*** Block opens ***

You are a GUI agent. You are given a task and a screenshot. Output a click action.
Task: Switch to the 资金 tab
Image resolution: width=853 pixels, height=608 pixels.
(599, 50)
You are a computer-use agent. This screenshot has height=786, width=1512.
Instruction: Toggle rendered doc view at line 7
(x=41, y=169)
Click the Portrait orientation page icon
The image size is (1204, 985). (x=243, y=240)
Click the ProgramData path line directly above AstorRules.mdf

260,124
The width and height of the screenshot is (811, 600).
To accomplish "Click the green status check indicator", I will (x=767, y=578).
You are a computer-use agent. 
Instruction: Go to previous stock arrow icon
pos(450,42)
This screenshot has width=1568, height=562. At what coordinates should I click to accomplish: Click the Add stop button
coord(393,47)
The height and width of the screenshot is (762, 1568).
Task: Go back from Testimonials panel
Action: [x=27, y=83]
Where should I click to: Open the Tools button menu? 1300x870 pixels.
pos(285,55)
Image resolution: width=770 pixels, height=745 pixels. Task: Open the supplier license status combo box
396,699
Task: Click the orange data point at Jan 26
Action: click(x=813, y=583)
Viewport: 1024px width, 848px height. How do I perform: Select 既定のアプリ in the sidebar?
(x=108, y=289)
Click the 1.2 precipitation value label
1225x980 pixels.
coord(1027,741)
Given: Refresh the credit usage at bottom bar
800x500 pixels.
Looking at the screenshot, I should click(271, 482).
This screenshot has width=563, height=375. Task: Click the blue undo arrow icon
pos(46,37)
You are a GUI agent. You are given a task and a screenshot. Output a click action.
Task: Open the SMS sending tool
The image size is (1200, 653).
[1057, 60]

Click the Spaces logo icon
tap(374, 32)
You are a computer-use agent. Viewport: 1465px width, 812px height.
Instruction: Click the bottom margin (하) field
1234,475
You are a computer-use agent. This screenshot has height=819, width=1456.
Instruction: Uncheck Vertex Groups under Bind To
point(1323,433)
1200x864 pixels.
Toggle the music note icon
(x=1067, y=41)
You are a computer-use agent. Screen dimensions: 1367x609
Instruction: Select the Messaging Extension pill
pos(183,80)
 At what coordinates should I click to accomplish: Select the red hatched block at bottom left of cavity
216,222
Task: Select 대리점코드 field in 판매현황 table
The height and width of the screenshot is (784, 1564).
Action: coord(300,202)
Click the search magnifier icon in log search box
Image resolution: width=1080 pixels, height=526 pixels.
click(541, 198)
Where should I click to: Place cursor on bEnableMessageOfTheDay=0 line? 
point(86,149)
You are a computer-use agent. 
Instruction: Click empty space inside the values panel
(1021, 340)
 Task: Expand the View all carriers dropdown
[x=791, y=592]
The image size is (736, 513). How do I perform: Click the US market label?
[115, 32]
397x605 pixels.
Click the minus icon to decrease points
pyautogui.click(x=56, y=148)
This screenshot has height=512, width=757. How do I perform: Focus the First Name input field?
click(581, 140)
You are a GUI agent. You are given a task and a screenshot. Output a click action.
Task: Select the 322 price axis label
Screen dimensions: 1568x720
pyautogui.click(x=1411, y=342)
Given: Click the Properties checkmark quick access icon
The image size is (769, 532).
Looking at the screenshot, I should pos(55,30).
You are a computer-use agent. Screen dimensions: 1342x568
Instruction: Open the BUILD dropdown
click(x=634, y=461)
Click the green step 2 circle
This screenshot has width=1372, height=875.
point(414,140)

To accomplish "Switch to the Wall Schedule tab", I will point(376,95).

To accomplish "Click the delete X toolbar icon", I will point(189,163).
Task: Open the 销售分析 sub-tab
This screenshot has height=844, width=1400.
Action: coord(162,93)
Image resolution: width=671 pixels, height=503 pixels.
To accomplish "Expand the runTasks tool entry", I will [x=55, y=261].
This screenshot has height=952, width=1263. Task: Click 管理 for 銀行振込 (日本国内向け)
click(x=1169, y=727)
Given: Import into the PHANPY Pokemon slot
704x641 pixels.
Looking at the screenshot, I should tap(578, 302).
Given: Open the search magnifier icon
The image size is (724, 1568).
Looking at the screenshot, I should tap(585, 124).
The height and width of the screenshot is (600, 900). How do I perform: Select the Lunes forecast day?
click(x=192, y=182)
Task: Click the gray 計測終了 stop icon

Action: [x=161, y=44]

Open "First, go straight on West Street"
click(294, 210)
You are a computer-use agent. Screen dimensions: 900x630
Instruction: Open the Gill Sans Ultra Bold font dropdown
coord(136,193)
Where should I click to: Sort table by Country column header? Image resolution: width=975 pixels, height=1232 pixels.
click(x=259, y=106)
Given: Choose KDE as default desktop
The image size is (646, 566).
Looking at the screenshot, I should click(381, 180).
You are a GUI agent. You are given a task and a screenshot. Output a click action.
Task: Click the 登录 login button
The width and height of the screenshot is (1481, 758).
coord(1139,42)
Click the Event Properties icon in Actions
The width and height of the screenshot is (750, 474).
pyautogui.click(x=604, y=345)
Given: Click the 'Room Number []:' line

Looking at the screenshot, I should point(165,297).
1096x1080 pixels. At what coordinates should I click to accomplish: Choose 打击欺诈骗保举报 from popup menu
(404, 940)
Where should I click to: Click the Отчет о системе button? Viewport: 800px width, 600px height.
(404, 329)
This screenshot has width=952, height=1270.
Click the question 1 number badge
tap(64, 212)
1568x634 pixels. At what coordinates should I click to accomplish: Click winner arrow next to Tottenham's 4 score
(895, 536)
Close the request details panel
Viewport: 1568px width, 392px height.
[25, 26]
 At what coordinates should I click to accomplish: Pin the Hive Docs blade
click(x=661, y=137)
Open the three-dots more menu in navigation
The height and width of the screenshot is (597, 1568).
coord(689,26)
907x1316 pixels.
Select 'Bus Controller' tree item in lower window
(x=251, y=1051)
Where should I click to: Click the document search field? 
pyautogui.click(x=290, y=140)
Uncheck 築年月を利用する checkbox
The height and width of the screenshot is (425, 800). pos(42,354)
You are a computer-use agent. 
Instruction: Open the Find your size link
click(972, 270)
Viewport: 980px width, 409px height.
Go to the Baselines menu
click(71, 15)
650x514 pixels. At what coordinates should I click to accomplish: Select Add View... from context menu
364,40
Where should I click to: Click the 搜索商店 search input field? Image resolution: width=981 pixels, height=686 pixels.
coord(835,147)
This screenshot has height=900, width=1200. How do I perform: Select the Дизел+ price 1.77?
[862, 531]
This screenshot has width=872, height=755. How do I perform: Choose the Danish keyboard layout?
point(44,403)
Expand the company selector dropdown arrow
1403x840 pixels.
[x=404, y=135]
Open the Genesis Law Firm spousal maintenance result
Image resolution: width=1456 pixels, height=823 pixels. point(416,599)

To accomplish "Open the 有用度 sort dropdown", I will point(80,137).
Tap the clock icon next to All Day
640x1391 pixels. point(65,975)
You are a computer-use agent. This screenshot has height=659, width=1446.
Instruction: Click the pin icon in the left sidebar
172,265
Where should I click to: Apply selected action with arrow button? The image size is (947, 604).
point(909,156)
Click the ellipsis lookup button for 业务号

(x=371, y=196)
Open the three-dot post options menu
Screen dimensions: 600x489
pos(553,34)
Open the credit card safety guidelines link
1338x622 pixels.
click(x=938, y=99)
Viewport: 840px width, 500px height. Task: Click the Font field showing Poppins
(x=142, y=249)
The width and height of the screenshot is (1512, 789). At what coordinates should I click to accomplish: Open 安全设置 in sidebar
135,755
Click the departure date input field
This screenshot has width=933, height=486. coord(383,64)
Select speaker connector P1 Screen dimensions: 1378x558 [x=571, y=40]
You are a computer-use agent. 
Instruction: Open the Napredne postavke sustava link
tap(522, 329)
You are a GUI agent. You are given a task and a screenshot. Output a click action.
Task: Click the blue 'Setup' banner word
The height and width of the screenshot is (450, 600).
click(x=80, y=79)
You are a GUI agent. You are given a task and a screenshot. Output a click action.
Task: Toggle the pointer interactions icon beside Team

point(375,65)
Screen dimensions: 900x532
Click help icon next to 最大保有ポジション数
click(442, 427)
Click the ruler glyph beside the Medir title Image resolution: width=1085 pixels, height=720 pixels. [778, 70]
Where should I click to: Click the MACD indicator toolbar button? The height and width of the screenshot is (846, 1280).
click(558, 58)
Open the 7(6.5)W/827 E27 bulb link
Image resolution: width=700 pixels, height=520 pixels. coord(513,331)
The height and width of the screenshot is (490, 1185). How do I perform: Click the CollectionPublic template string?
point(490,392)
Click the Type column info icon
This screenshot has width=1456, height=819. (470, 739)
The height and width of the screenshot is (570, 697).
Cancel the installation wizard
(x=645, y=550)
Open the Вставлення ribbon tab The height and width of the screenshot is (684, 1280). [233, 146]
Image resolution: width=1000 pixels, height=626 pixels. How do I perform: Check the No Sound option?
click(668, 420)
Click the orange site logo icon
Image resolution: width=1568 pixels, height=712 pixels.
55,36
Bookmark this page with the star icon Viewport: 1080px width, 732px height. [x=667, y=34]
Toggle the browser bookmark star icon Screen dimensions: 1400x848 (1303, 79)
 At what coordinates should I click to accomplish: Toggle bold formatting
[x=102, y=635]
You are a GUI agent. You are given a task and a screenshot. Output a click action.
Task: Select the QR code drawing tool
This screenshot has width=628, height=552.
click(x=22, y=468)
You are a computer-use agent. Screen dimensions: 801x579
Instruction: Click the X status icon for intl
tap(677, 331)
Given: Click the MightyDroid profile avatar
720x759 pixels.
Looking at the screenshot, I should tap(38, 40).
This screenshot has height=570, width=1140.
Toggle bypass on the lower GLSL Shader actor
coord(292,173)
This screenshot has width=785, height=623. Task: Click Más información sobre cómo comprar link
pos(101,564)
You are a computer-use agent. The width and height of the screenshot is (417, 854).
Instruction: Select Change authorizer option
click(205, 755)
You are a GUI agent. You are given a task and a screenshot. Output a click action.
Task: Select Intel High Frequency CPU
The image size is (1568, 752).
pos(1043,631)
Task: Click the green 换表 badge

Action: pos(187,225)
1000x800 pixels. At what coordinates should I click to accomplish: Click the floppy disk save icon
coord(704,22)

*** Block closes ***

__TRY IT__: Look through the entries above. Copy out every line holding the word "three".

__ANSWER__:
Open the three-dots more menu in navigation
Open the three-dot post options menu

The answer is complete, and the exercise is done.